According t The Nation, three reasons may account for the delay in the president’s appointment of ministers.
The reported noted the three reasons to be:
- the President’s plan to clear the “rot” inherited from the Goodluck Jonathan administration;
- the crisis in the National Assembly over the choice of principal officers; and
- the need to reduce ministries and parastatals.
But the reduction or merger of ministries or parastatals will, however, not lead to retrenchment of workers.
A Presidency source, who had a confidential briefing with some journalists in Abuja, said the mess Buhari inherited was “sickening”.
The source said: “You cannot even begin to imagine the situation we have met on the ground.
”Almost everything is in a state of decay. There is absolutely no way the new government can hope to achieve anything long-lasting without first building a new foundation.”
The source said President Buhari’s plan of action could be compared to that of “a doctor who first has to break a poorly set bone afresh, before resetting it to allow for smooth and proper growth”.
On the National Assembly crisis, the source said it was “yet one more excuse why forming a cabinet will be impossible until further notice”.
He added: “Look at how they are fighting among themselves.
“The Senate has now adjourned till July 21. That means no one to scrutinize or approve any ministerial list until the end of July.”
When told that the National Assembly said it was ready to cut short its break to consider any request from the President, the source asked the reporters to await the President’s “long-awaited” intervention in the crisis between the party and the National Assembly.
”The President wants to walk his talk on stable politics and being a leader for all. He has a plan for the National Assembly.”
He said civil servants had been “supervising the day-to-day running of ministries and that permanent secretaries of the various ministries have access to the President”.
He added: “All these reports and agitations are being fuelled by politicians who want to put pressure on the President.
“They have tried doing it other ways and those haven’t worked. Now, they are trying to use the media. They only want their cronies appointed to ministerial posts anyhow and they are fuelling the agitation through newspapers.”
He advised the media not to fall for the “old tricks and shenanigans” of politicians.
Buhari is set to reduce or merge some ministries and parastatals to make the size of the civil service manageable for efficiency.
The exercise will, however, not lead to retrenchment of workers.
The source added: “The President plans to cut down the number of ministries and parastatals.
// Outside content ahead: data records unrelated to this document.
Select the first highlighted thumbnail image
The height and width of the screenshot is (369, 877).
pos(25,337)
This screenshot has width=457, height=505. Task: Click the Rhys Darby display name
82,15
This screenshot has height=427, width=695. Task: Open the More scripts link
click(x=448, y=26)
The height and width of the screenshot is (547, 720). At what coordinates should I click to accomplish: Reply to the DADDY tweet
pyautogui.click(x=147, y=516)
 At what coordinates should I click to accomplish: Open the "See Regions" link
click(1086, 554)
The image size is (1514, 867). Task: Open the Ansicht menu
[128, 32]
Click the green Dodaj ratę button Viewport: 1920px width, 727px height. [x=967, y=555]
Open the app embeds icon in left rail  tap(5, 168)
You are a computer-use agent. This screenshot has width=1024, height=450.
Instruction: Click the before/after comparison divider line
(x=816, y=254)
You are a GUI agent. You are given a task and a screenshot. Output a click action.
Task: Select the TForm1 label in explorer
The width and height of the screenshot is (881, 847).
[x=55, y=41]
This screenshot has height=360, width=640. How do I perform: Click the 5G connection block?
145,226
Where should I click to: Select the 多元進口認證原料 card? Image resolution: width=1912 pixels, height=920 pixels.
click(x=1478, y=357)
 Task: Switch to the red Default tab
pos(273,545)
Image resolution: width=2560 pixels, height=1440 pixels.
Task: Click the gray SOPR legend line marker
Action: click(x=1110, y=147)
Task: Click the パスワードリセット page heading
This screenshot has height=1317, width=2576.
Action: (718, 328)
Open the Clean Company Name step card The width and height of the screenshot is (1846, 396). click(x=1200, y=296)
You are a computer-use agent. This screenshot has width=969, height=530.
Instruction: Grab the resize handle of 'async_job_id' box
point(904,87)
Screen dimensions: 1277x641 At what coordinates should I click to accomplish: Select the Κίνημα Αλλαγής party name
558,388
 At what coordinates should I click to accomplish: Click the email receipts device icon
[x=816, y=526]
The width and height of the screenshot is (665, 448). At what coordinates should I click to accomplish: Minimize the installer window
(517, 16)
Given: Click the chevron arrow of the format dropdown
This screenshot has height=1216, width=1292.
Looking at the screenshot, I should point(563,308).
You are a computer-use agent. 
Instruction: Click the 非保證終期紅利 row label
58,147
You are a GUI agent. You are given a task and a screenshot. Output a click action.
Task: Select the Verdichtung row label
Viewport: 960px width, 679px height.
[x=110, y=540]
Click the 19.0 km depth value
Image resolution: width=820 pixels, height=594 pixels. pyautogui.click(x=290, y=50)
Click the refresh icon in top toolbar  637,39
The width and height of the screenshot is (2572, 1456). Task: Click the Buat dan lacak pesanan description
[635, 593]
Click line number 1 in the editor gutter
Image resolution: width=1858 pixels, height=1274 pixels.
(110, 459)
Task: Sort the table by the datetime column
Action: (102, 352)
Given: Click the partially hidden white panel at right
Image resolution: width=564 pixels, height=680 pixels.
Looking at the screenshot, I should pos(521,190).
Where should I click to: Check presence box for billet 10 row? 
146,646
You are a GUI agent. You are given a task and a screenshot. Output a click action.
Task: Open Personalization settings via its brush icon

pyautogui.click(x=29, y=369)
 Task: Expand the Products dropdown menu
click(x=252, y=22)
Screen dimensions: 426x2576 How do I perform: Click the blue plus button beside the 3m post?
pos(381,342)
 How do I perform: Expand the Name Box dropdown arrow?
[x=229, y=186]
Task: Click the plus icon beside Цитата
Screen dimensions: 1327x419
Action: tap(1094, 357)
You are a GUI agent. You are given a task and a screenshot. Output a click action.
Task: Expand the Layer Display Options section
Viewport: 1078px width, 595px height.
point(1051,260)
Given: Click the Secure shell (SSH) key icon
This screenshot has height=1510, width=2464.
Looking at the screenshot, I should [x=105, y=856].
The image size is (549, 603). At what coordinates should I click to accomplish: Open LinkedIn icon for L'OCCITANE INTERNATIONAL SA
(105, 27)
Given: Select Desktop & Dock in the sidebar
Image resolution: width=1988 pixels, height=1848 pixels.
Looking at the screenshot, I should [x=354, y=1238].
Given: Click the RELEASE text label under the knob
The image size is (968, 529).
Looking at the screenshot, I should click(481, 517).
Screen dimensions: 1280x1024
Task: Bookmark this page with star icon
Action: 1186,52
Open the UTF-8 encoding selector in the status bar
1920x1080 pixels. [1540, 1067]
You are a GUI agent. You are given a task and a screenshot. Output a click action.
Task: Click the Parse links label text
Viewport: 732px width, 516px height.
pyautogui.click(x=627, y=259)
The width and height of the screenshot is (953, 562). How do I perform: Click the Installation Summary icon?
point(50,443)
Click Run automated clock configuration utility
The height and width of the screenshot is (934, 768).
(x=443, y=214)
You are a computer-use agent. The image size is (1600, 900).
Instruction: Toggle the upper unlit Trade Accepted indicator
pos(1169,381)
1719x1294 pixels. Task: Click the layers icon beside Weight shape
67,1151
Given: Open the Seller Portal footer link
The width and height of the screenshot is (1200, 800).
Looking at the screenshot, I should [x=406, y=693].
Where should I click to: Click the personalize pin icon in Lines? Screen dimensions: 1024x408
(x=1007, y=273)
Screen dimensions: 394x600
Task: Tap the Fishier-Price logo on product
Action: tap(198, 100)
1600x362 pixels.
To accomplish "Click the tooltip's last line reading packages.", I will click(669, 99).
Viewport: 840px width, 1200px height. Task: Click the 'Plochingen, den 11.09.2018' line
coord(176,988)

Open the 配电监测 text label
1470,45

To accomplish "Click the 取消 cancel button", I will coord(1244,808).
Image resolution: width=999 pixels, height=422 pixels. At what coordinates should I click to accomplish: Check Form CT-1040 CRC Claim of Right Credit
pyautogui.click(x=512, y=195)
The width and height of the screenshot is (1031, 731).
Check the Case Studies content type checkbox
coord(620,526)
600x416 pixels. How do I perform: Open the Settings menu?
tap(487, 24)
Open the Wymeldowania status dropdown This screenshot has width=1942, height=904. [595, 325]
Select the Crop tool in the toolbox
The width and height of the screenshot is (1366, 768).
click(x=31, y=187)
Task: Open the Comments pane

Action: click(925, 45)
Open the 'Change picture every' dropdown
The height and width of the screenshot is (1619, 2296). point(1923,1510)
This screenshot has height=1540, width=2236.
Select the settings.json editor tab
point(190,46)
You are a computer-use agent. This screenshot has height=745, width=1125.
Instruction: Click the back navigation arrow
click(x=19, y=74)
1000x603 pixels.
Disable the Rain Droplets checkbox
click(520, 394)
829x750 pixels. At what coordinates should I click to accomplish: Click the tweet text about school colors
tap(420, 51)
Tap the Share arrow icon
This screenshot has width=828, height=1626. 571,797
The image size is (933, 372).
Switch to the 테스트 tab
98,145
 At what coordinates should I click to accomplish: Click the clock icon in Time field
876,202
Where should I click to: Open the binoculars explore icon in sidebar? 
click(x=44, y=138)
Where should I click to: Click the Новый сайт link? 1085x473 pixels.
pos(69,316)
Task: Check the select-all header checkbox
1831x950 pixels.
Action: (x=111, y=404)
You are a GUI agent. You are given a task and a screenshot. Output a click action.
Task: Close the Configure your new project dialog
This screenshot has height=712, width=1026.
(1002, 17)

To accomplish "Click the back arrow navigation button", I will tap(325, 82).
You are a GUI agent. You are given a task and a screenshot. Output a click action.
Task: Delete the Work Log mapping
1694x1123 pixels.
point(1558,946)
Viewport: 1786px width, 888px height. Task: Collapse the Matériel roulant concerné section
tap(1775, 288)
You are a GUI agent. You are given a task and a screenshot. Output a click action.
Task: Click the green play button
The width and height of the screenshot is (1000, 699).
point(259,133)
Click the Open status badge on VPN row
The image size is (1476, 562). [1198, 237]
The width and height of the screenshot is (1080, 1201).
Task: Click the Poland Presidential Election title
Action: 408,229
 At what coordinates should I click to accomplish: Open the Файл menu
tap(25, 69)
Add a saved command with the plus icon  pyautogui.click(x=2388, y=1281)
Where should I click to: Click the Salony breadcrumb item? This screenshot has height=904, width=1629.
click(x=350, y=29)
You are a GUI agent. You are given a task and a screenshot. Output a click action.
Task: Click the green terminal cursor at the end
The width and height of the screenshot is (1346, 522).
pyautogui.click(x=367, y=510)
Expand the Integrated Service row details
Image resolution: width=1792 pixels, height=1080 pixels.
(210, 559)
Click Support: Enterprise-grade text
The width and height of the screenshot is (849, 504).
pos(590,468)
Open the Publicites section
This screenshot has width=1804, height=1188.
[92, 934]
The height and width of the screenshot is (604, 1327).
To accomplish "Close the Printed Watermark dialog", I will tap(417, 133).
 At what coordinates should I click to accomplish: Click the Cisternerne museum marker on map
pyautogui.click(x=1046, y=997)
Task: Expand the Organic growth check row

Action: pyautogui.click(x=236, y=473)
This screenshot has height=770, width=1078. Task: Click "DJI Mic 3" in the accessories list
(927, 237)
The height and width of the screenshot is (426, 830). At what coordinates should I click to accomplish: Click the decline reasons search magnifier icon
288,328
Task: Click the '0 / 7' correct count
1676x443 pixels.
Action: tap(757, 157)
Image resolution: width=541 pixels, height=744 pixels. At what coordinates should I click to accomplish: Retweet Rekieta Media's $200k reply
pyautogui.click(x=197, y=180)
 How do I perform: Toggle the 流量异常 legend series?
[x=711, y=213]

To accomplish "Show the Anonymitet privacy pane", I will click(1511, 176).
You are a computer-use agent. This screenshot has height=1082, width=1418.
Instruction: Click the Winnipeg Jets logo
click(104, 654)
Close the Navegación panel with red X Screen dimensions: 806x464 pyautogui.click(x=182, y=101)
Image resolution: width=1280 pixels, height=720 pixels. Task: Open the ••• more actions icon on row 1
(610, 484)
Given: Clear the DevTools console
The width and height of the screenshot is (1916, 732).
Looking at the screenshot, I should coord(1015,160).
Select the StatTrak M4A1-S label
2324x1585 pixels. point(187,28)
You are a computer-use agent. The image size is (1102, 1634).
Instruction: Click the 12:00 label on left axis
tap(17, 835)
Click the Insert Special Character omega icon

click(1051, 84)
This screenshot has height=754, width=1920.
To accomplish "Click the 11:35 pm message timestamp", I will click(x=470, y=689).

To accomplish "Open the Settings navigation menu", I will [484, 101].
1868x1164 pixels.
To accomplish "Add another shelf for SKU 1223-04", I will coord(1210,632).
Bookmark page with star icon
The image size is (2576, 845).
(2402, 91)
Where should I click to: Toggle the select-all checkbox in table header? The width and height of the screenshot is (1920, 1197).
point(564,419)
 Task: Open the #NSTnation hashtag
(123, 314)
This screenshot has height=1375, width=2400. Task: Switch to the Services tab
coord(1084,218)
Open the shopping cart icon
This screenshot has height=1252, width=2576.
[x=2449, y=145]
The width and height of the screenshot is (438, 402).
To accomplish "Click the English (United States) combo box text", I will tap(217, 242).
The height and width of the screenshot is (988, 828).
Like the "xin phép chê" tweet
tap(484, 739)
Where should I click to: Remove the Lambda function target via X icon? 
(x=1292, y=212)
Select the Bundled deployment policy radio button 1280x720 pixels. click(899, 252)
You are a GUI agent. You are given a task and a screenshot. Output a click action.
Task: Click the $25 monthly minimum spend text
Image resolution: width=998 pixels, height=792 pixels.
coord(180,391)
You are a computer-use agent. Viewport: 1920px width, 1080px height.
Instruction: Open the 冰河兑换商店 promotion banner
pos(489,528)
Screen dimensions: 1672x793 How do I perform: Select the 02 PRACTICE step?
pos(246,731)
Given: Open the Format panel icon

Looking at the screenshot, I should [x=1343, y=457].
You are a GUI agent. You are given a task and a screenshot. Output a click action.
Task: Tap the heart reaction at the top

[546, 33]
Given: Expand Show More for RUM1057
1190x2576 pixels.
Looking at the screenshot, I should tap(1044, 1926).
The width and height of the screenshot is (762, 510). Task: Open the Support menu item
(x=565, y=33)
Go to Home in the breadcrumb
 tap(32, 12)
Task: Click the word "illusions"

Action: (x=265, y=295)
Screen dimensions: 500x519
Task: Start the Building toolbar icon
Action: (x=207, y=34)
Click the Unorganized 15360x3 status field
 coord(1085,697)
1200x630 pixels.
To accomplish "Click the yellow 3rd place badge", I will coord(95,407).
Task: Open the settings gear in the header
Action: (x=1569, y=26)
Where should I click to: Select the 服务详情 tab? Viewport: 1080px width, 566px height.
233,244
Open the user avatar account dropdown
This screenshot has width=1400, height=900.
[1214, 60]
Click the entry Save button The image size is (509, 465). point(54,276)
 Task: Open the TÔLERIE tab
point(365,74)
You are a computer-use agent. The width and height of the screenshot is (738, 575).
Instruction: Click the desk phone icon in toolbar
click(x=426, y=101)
“He wants to cut down the cost of running government. He wants to make sure that all the loopholes that enable corruption to thrive are blocked. All these are procedures that require time and careful planning. You cannot do it in a rush.
“Remember that he has to make sure that all this is done without any job losses or mass retrenchments. All this is not a day’s or one-month job.”
He added that President Buhari could not realistically have begun this process without first receiving the full report of the transition committee and ascertaining exactly the situation his government faced.
He said the president was taking his time to study the Ahmed Joda Transition Committee and Steve Oronsaye reports in order to harmonise their recommendations with the aim of restructuring the public sector that is free of waste, corruption and inefficiencies.
“You would recall that Joda had recommended the consolidation of ministries to 19 to create a leaner structure in government. This is not far removed from the Oronsaye report of 2012, which also recommended the consolidation of parastatals and agencies of the federal government.
“So what the president wants to do is to put a structure in place that cuts waste, reduces or eliminates corruption and introduces efficiency in the system,” he volunteered.
The source said Buhari was very particular about introducing a system that is free of the decay of past administrations.
He also dispelled concerns that the business of governance had ground to a halt due to the absence of ministers to provide direction, stating that the “business of governance is ongoing because the president is meeting with permanent secretaries of the ministries and heads of parastatals and getting things done through them”.
The source explained that the first phase of the agenda is to reform and restructure the public sector, “following which the appointment of ministers who will deliver on the president’s campaign promises under a new system and ethos with clear guidelines and processes, will take place”.
The source also revealed that in spite of the delay in the appointment of ministers, Buhari might in the next week or two appoint a few advisers.
“However, he is currently working with a few people on a not formalised basis, as they are the ones assisting him to distill the two reports and will make recommendations on the immediate reforms that can be implemented in the public sector,” he said.